TEXT:
In 1998, David moved to Binghamton to start his career in journalism as a general assignment reporter for WBNG-TV. While covering local politics, he met then-Mayor Richard A. Bucci and became interested in public service. In 2000, Bucci appointed David as City Hall's Director of Community Relations, a position in the Mayor's Office that handled public information, media relations and constituent communications.

In 2002, David received his Master of Public Administration from Binghamton University while working at City Hall.

In 2004, David was appointed Deputy Mayor, a position that provides professional support and advises the Mayor in all matters related to the daily operation of city government. In 2006, David left local government as the term-limited Bucci administration came to an end. He was hired as public affairs officer at SUNY Broome Community College.

ENTRIES SUPPLIED:
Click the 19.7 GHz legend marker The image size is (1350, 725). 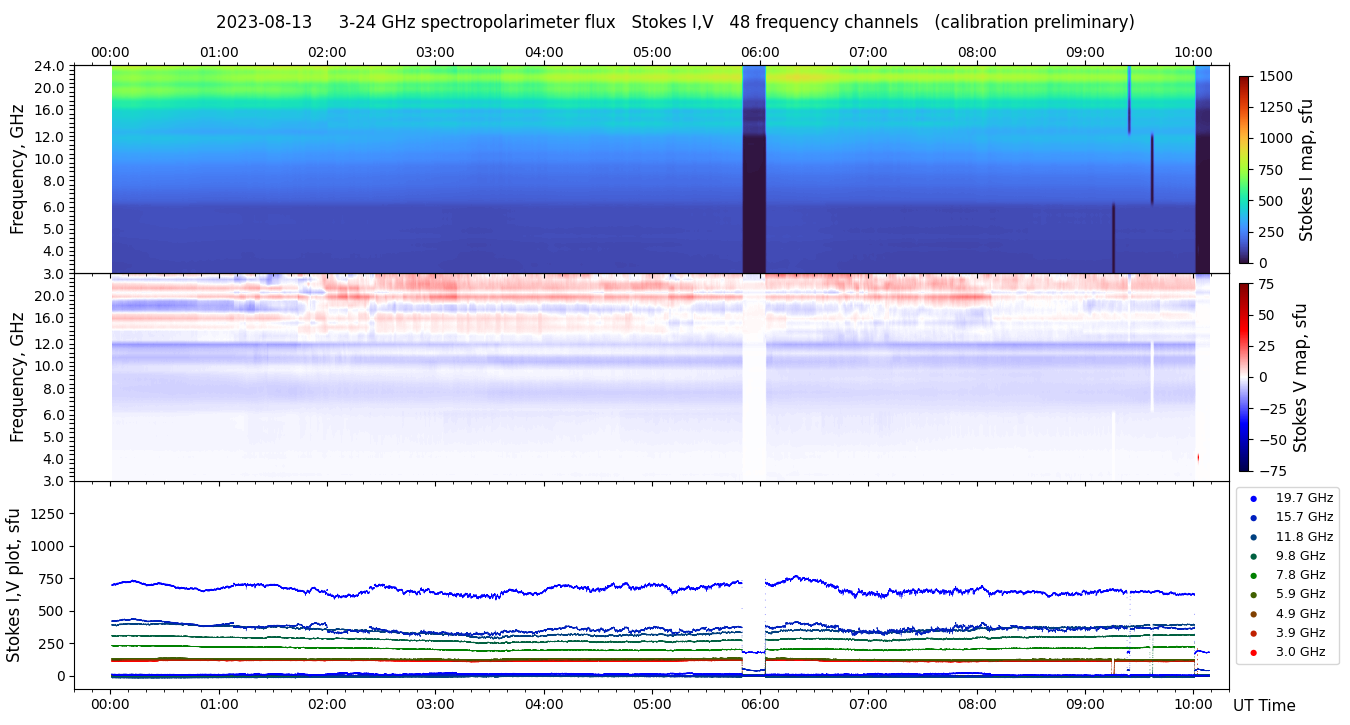click(1254, 498)
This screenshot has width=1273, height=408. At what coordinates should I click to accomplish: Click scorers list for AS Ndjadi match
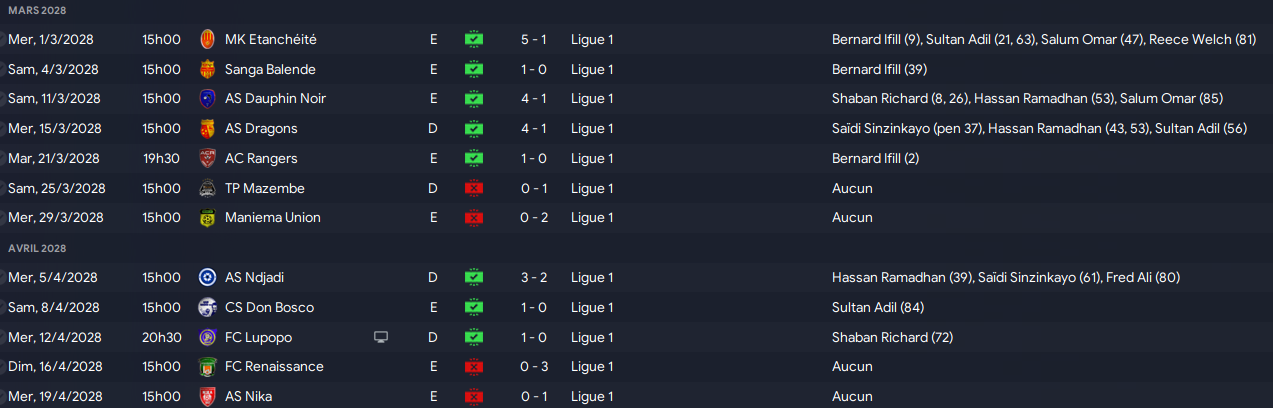click(1012, 277)
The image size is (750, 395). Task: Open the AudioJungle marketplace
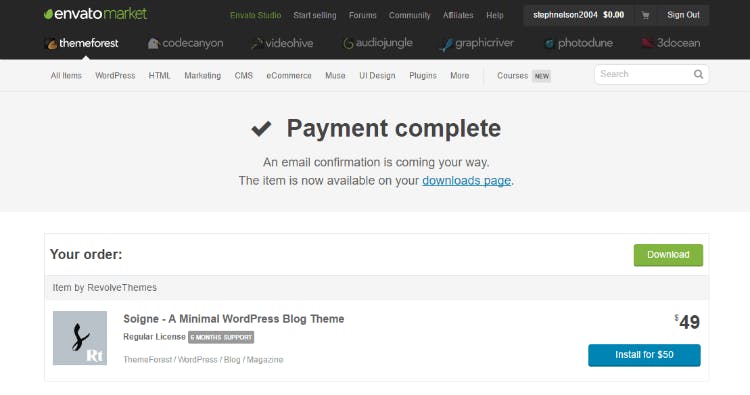coord(378,43)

WHAT YOU HAVE TO DO: Repeat the stretch of the text about David's career from "In 1998, David" through "Broome Community College.", word for word.

ANSWER TO THIS TASK:
In 1998, David moved to Binghamton to start his career in journalism as a general assignment reporter for WBNG-TV. While covering local politics, he met then-Mayor Richard A. Bucci and became interested in public service. In 2000, Bucci appointed David as City Hall's Director of Community Relations, a position in the Mayor's Office that handled public information, media relations and constituent communications.

In 2002, David received his Master of Public Administration from Binghamton University while working at City Hall.

In 2004, David was appointed Deputy Mayor, a position that provides professional support and advises the Mayor in all matters related to the daily operation of city government. In 2006, David left local government as the term-limited Bucci administration came to an end. He was hired as public affairs officer at SUNY Broome Community College.